#### [Selected passage]
%%

When you make your name espousing one of the world's most recognizable high-fashion houses, you better be able to back it up. For Atlanta rap trio Migos -- whose 2013 breakout hit "Versace" branded these decked-out twenty-somethings as one of the hottest acts in hip-hop, and whose own clothing line, YRN, is in the works -- talk is cheap, even if it's in the dizzying triplets that define the "Migos flow." Members Quavo, Takeoff and Offset take their taste for bold prints and custom chains a notch or two beyond other gaudily draped A-Town up-and-comers like Rich Homie Quan and Trinidad James. Also setting them apart is a keen eye for accessorizing: to paraphrase a verse in "Versace," their swag, from backpacks to watches to glasses, is exquisite. Taking our call earlier this year, the trio gave us a glimpse into their accelerating lives -- and rapidly multiplying closets.

How would you define your style?


Quavo: Our fashion style is very legendary and very classic. I feel like it's different, and I feel like everybody got our own different style to bring to the table. When we all come together as one, it just make it look so unique and different, and it's something we all doing: trendsetting.

Takeoff: We like the Transformers -- we come together from different scenes.

Do you have any specific style icons that you admire, musical or otherwise?

Offset: Outkast. We listened to Guwap [aka Atlanta rapper Gucci Mane] coming up.

Quavo: We kind of like the new Outkast. They're comparing us to the Beatles. They're comparing us to legendary people. We didn't grow up listening to them but we knew of these people. We just wanted to be in that same name bracket. The people we grew up watching and listening to -- Outkast, Gucci Mane, Hot Boys, Lil Wayne, Master P -- all that type of stuff, we took those styles and made it our own.

Takeoff: We killin' 10, 12 chains on. Slick Rick style with so many chains on, they be like, "How many chains on your neck?" That's where we get that from.

How is your music reflected in your fashion sense? Or vice versa?


Quavo: We rap about our fashion so much in our music, and how we dress and how we set the trends, and how we came up. We came up talking about our swag anyways. That's what blew us up.

%%

#### [Challenges]
• a. In the Migos interview, how would "They're comparing us to the Beatles." read in Spanish?
• b. Could you update the Migos interview starting with "Takeoff: We killin'" and going on through "Or vice versa?", changing "chains" to "necklaces"?

#### [Recorded information]
%%

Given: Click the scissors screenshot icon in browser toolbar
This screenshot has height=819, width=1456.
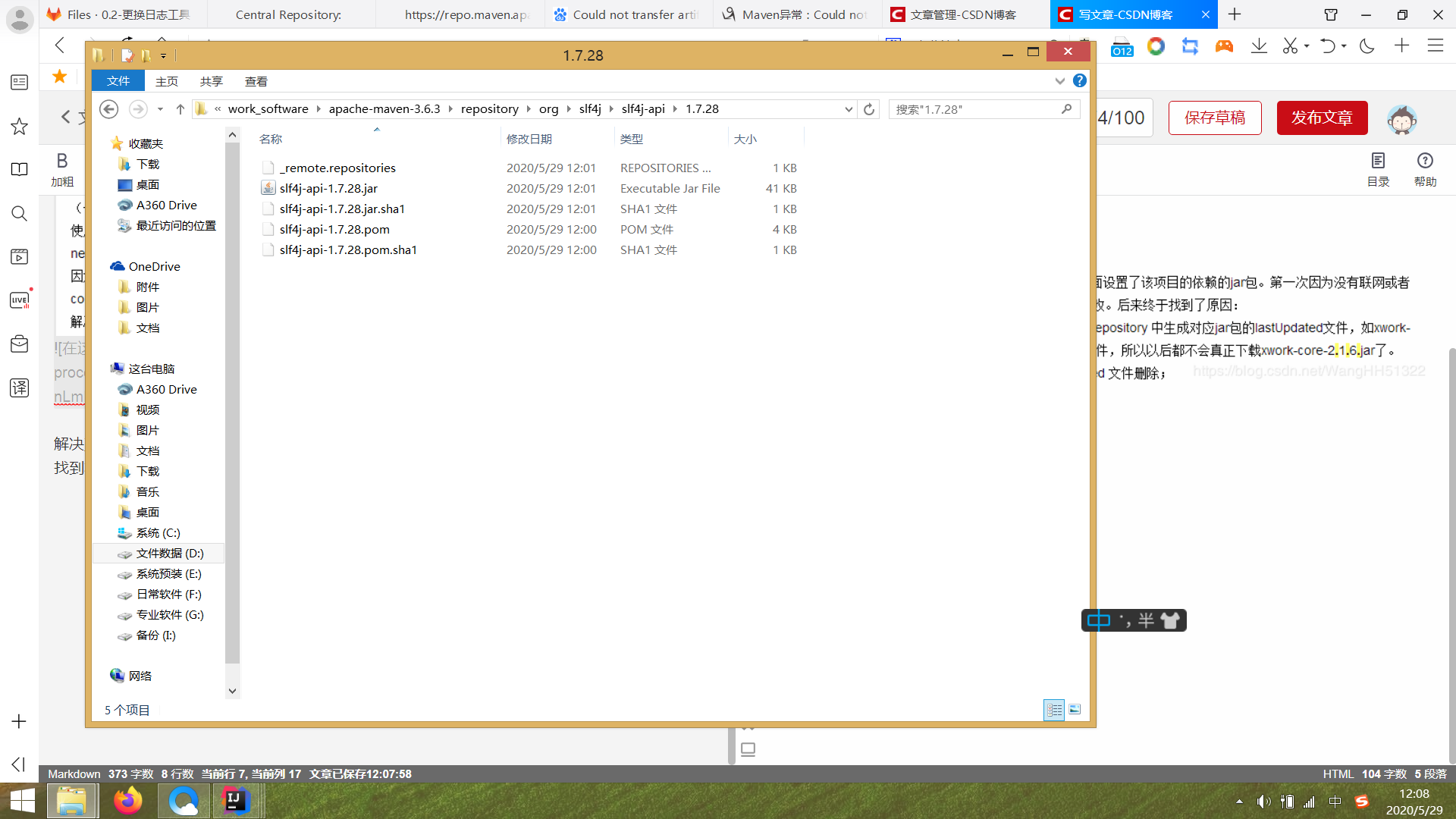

%%

#### [Answers to the exercise]
• a. Nos están comparando con los Beatles.

• b.
Takeoff: We killin' 10, 12 necklaces on. Slick Rick style with so many necklaces on, they be like, "How many necklaces on your neck?" That's where we get that from.

How is your music reflected in your fashion sense? Or vice versa?